What to do:
Please state how many lines of the records below contain the word "should". Give only the number.

The input:

-*-*-

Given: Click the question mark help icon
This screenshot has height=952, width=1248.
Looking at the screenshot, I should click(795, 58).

-*-*-

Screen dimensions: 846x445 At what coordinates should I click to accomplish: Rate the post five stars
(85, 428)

-*-*-

Exercise answer:
2